_Excerpted text_:
****************
The Houthi conflict has its roots in local grievances, but the various attempts at making peace to date have failed to address them. The 2012 GCC-backed agreement in the wake of the Arab Spring denied the Houthis a stake in the new government, and their request to contribute 30,000 men into the national army was rejected outright. The U.N.-brokered Peace and National Partnership agreement of 2015 was intended to bring them into the political process, but, before the signing ceremony, MbS launched his air campaign – dubbed “Operation Decisive Storm” (a seemingly deliberate echo of George H.W. Bush’s 1991 “Operation Desert Storm”) — with the support of U.S. intelligence, inflight refuelling services, targeting information, and arms. 

Washington was no doubt gratified that one of its allies was at last taking action for itself. However, following in America’s footsteps will not ameliorate entrenched enmities and conflicts that have their roots in local grievances. The six years of war in Yemen demonstrate the devastating consequences of the ambiguities of Obama’s attempt to step back while remaining militarily engaged.
****************
_Your task_: Transcribe the stretch of the passage on the Houthi conflict from "The Houthi conflict" through "information, and arms.".

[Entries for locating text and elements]
****************
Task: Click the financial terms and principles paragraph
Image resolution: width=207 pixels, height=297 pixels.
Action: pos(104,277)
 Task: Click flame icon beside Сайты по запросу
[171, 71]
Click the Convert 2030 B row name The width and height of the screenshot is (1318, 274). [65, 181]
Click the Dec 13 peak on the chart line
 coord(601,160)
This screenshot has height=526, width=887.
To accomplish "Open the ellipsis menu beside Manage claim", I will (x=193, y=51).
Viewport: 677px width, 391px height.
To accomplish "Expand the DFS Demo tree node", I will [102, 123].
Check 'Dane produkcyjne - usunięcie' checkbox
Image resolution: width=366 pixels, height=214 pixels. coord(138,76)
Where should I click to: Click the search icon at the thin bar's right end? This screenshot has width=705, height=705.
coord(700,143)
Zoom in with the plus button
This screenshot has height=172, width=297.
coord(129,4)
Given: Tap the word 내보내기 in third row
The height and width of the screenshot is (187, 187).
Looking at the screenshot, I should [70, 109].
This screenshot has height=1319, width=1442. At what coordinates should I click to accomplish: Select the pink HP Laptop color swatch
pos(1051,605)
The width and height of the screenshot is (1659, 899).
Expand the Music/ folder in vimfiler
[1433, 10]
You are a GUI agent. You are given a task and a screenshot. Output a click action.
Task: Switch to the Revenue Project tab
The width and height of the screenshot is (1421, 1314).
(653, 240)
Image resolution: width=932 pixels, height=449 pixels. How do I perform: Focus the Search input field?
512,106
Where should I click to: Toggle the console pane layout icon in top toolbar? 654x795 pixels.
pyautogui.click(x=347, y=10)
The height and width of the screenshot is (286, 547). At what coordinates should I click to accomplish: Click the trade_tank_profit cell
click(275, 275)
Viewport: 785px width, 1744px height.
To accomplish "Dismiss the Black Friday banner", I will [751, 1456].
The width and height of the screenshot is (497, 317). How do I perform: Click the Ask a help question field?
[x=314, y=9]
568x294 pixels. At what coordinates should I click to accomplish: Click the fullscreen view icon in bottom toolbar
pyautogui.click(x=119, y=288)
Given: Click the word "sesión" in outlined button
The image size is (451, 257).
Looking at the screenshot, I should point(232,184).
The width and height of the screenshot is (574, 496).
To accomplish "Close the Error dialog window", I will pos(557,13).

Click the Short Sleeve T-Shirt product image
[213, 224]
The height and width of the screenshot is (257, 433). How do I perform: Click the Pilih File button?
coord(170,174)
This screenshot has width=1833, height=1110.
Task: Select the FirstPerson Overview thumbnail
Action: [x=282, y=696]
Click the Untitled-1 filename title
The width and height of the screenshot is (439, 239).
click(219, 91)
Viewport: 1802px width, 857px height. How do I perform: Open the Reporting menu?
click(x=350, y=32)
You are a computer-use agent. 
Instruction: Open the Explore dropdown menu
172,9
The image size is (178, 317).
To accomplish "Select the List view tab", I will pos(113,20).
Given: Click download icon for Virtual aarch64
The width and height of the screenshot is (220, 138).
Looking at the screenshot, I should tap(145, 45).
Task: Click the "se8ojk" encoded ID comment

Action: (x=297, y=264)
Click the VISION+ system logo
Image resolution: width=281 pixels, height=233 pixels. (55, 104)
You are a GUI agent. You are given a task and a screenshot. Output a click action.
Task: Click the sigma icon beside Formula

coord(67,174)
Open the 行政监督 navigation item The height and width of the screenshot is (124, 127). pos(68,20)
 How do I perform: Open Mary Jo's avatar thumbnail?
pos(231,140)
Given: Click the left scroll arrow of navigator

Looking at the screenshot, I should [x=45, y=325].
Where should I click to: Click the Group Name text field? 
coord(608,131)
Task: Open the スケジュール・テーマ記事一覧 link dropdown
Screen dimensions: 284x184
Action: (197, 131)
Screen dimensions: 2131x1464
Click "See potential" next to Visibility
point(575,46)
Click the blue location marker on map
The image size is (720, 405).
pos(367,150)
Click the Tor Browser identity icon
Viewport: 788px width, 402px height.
****************
_Final answer_:
The Houthi conflict has its roots in local grievances, but the various attempts at making peace to date have failed to address them. The 2012 GCC-backed agreement in the wake of the Arab Spring denied the Houthis a stake in the new government, and their request to contribute 30,000 men into the national army was rejected outright. The U.N.-brokered Peace and National Partnership agreement of 2015 was intended to bring them into the political process, but, before the signing ceremony, MbS launched his air campaign – dubbed “Operation Decisive Storm” (a seemingly deliberate echo of George H.W. Bush’s 1991 “Operation Desert Storm”) — with the support of U.S. intelligence, inflight refuelling services, targeting information, and arms.